There's an old joke among programmers, particularly those who have had to use regexes more often than they're comfortable with:
Some people, when confronted with a problem, think "I know, I'll use regular expressions." Now they have two problems.It's a seductive trap: Regexes are good at processing strings, and are more complex than your usual string-processing utilities, so it seems logical to use regexes to do advanced string-parsing. But regular expressions are not meant to do arbitrary string parsing. Regular expressions are meant to parse regular languages. Furthermore, regular expressions are notoriously hard to read, resulting in, what appears to be, a string of random characters sneezed out all over your screen. For example, consider the following that's used for parsing a valid URL:
Regex regex =new Regex(
@"^((((H|h)(T|t)|(F|f))(T|t)(P|p)((S|s)?))\://)?(www.|[a-zA-Z0-9].)[a-zA-Z0-9\-\.]+\.[a-zA-Z]{2,6}(\:[0-9]{1,5})*(/($|[a-zA-Z0-9\.\,\;\?\'\\\+&%\$#\=~_\-]+))*$"
);
For all the detail in this regex, it makes a few crucial mistakes. Putting on my SQA hat, here's a few failing test cases to prove it:
• http://sites.google.com (no "www" prefix)

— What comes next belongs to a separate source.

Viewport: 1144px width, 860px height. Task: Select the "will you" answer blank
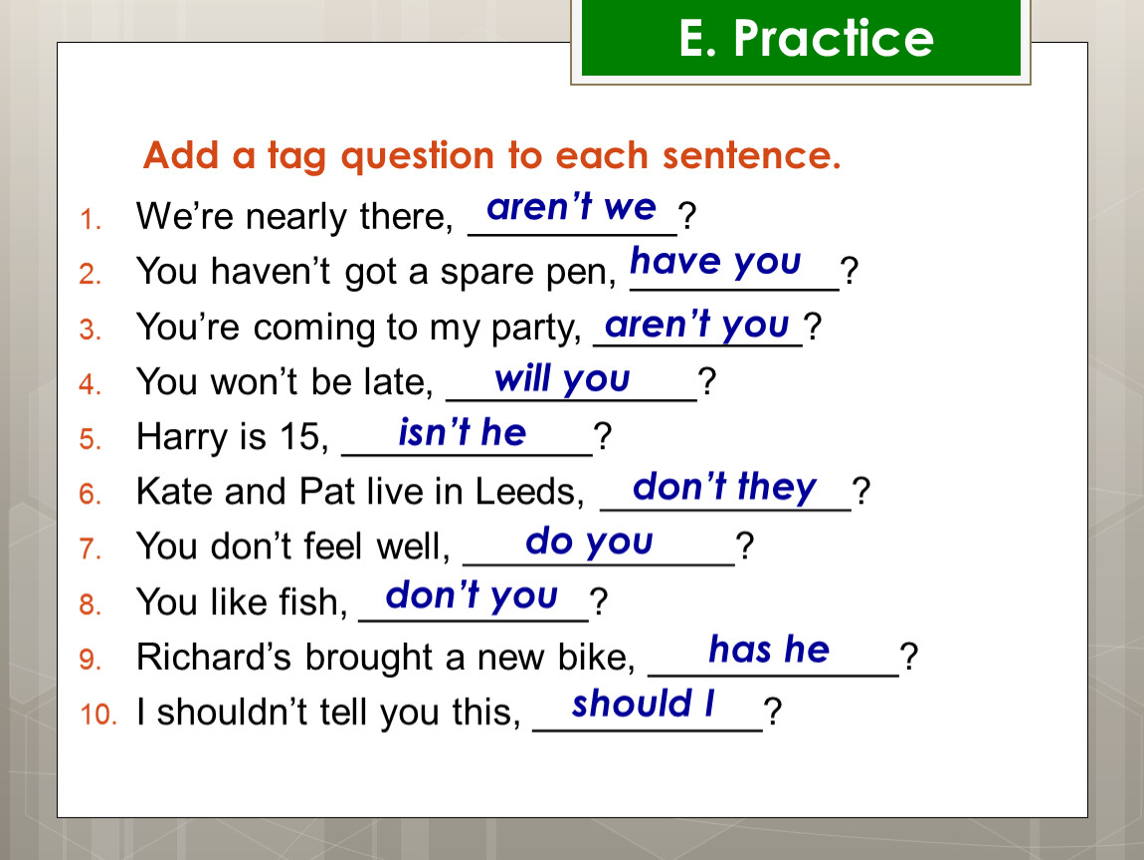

• https://192.168.0.1 (same reason)
• www.google.com (no protocol)
• http://google.com (no www)
• ftp://user:[email protected] (no basic auth credentials allowed)
• news://www.example.com (only http, https, ftp, and ftps allowed)
• http://www.test.com?pageid=123&testid=1524 (no url parameters)
• http://www.⌘.ws/ (non-ascii urls not allowed)
• http://www.foo.com/blah_blah_(wikipedia) (no parenthesis in urls)
Of course, sometimes the cure is worse than the disease. Lesson learned: don't use regex for URL validation.